Exercise description: Find the line holding "Task: Open the" in the entries below. Give it again exactly, along with every line after it up to and including the line holding "1389x868 pixels.".

**** Provided information ****

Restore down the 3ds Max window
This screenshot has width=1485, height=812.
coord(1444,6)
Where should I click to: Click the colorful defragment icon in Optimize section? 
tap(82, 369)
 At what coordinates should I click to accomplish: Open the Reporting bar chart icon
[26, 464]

****
**** Provided information ****

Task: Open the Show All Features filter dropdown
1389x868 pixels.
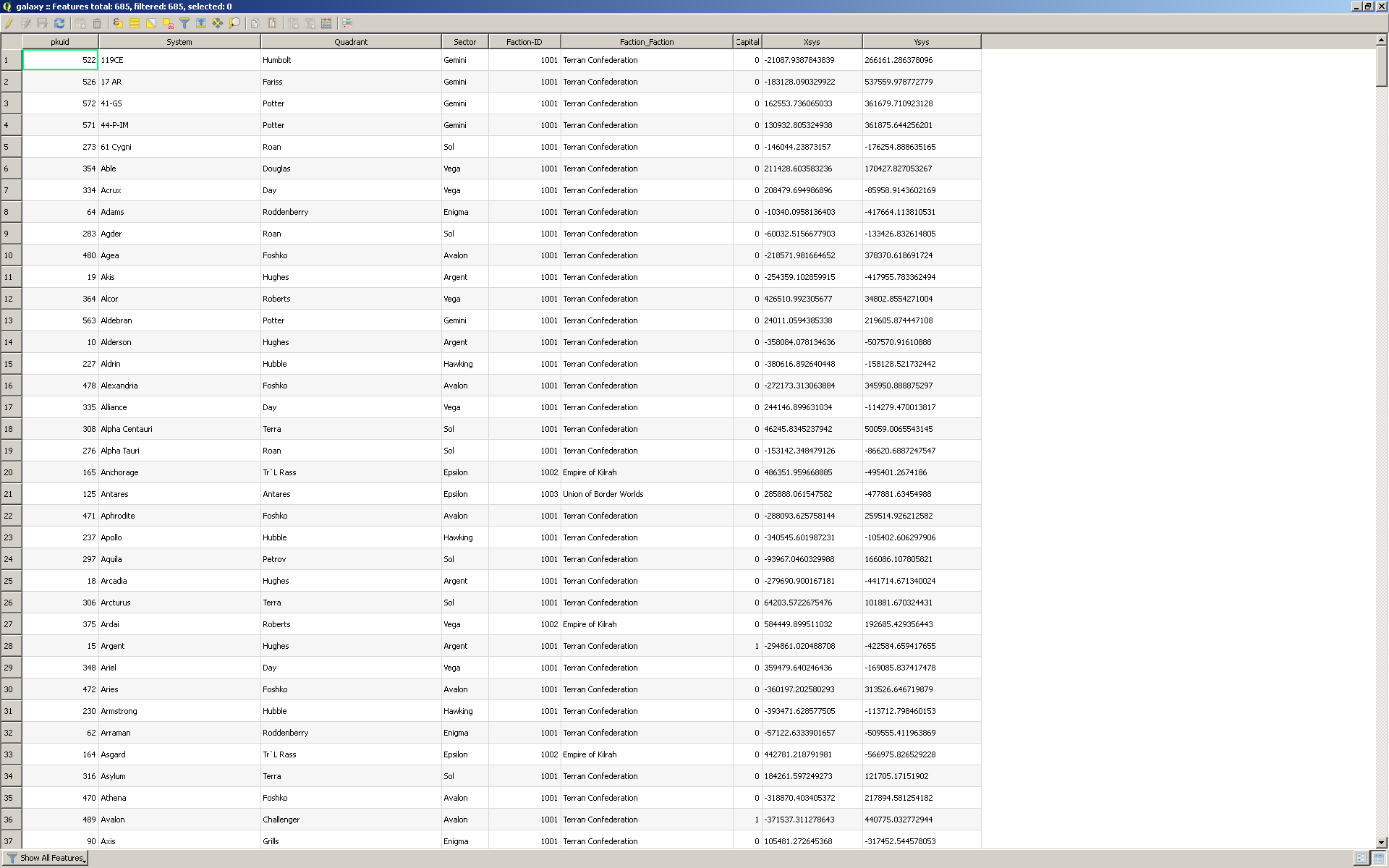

****

Answer space:
Task: Open the Show All Features filter dropdown
1389x868 pixels.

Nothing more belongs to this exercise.